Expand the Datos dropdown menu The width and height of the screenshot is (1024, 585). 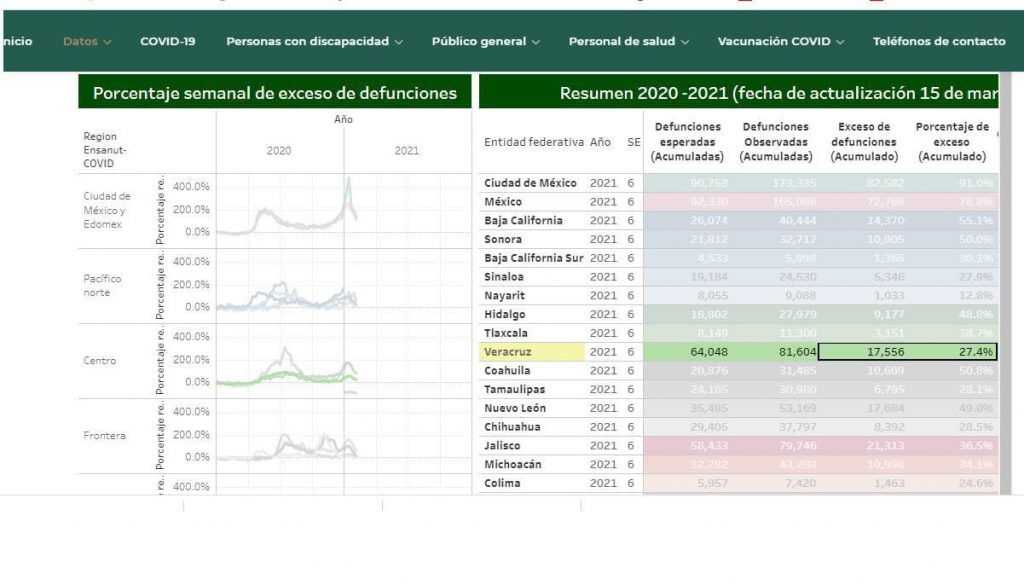pyautogui.click(x=87, y=41)
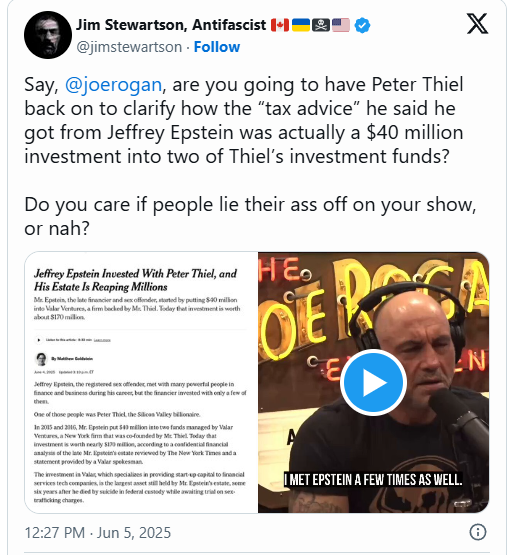Click the article headline about Epstein investing with Thiel
Viewport: 508px width, 555px height.
tap(135, 280)
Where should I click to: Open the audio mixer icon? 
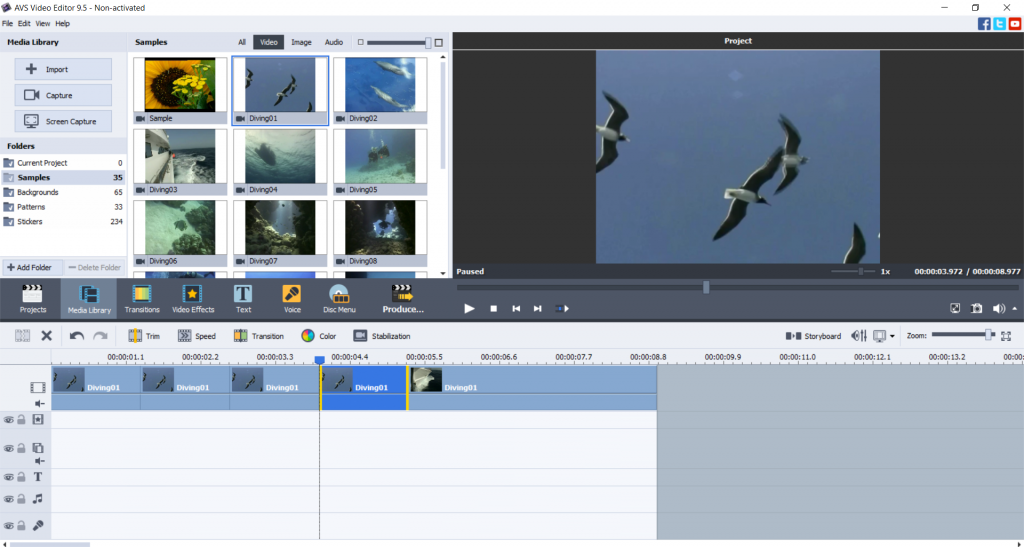coord(858,336)
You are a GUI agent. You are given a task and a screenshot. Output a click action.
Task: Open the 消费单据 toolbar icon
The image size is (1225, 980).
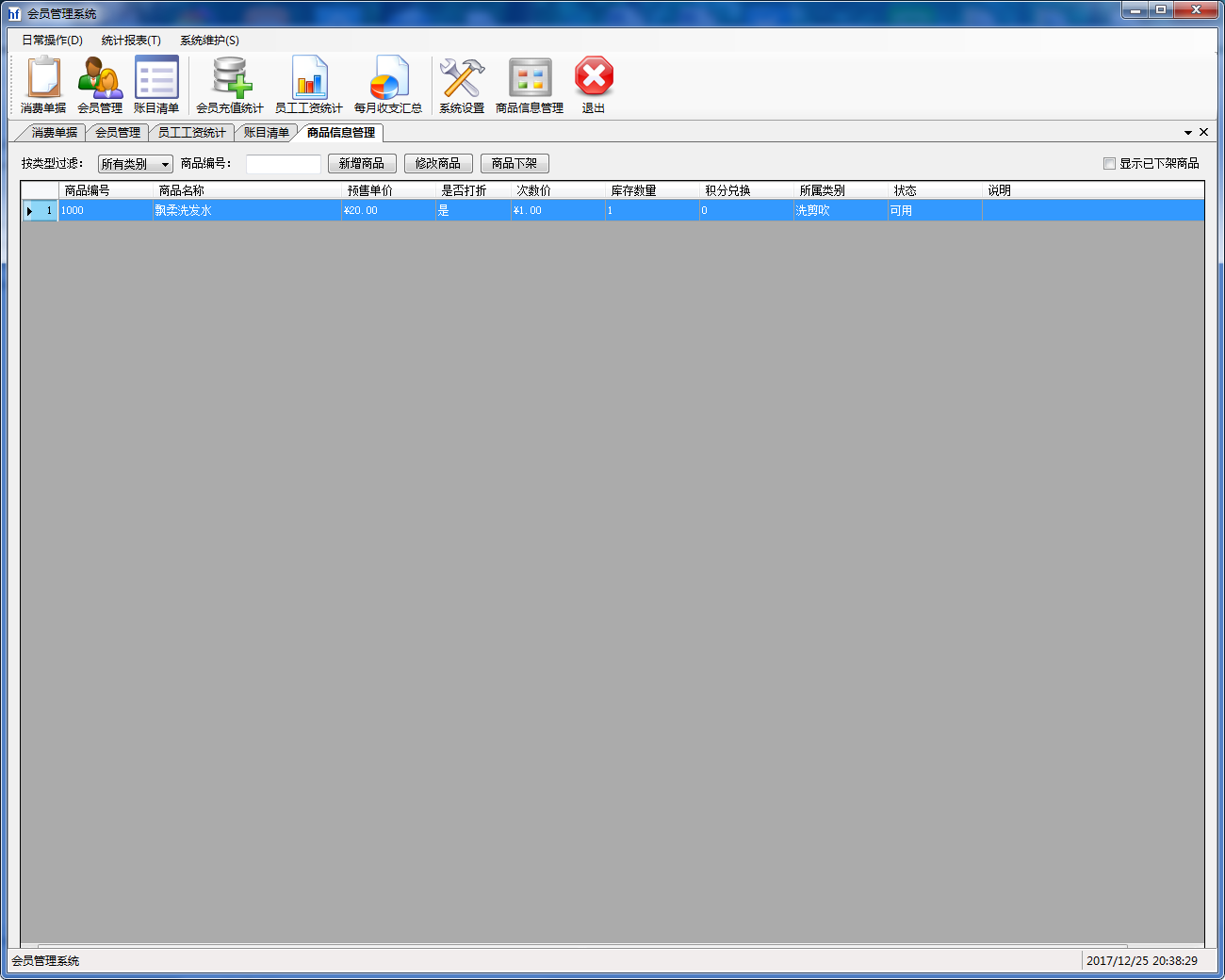coord(42,83)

◇ ◇ ◇

* **ASSIGNMENT**:
Word for word, restate the lines from the one containing "You are a GUI" through the end of the listing, and nothing more. Skip the pictures.

* **OUTPUT OF THE TASK**:
You are a GUI agent. You are given a task and a screenshot. Output a click action.
Task: Open the 消费单据 toolbar icon
The image size is (1225, 980).
coord(42,83)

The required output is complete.